Amy (right) and I are at Bukit Timah Nature Reserve.

Amy Klegarth is an urban primatologist, whose focus is on long-tailed macaques. She is working on her PhD at Notre Dame University and carrying out her research in Evolutionary Biology Lab, at National University of Singapore. For detailed information on her research project, you can check her blog out, as well as her column in National Geographic Magazine. She has been to various countries in Southeast Asia for field work and oftentimes you can hear her telling stories about her crazy field work experiences. We did this interview in one of her fieldwork sites, Bukit Timah Nature Reserve in Singapore. Alright, you may already be impatient for watching the long-tailed macaque videos and finding an answer to the question ‘Why macaques?’, so shall we begin?

Bilgenur Baloglu- We are doing this interview for the monkey project. Can you tell us about yourself Amy?

Amy Klegarth- I am a 4th year PhD student at the University of Notre Dame and currently I am being hosted in Rudolf Meier’s Lab at National University of Singapore. I am here doing my Fulbright for the year. This is my 4th trip out to Singapore. Right above, probably hard to see, but there is an adult male monkey, named Spartacus.

– Does he have a collar on him?

Yes, he is wearing a very fancy piece of bling. It is about 3700 USD for a GPS collar for these animals, so he is a very expensive, fancy monkey right now. He is one of six monkeys wearing collars around Singapore at the moment.

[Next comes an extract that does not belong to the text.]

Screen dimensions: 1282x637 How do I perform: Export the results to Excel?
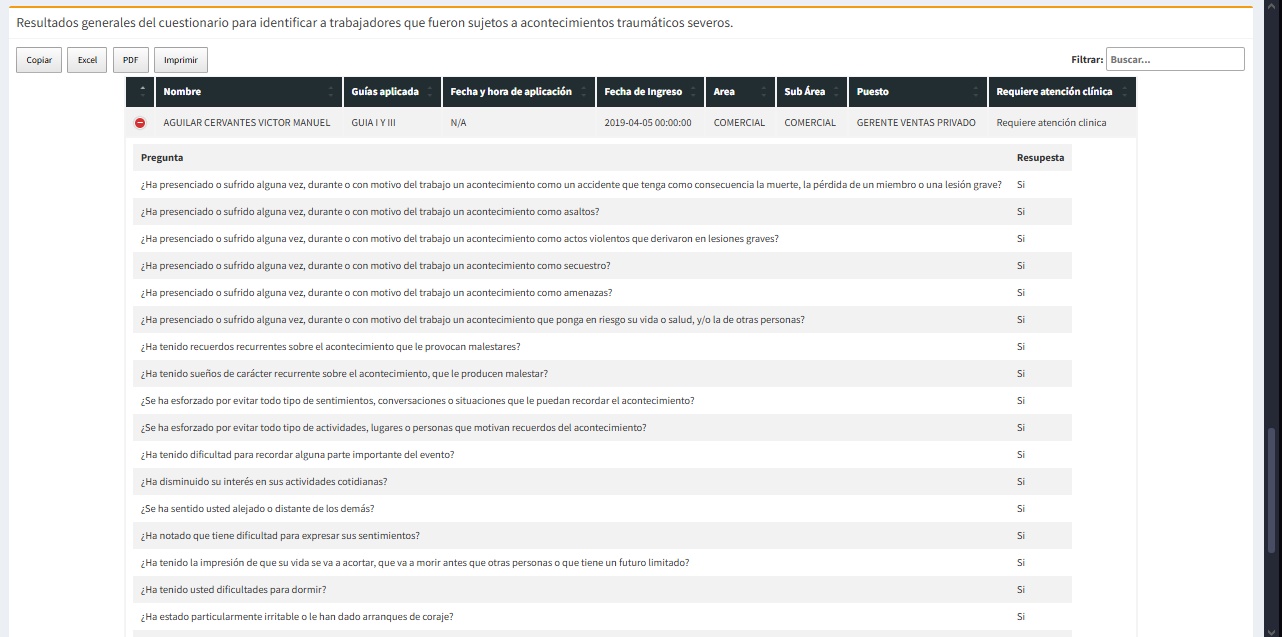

– Why did you put collar on him?

We have been limited with the information regarding to home ranges of primates in general. Researchers are limited to radio telemetry, which requires a lot of manpower and time. Hence, you cannot collect hundreds or thousands of dense data points. So historically, a lot of primate home range work is using a fairly low number of points per day. We are finding as technology advances and GPS becomes more and more accessible to answer a lot of questions about energetic expenditure, home and daily ranges and territoriality that it is really important to have a pretty dense amount of data on this. GPS reduces the man hours, because the collar stores all the data internally, until we come to download it from the monkeys. He has been running around the forest since mid-December and I will get all of his locational points from the past two months, when I start downloading. We are also interested in helping wildlife managers with species management and conflict mitigation. Knowing how often they come into human settlement areas like the suburban build-ups, figuring out what times they go to these areas, how often it occurs, if there are certain attractants, for instance, perhaps there is a problem of poor trash requisition attracting the monkeys, patterns like these we can cover more with this dense GPS data. At the moment I am tracking six monkeys in six different troops.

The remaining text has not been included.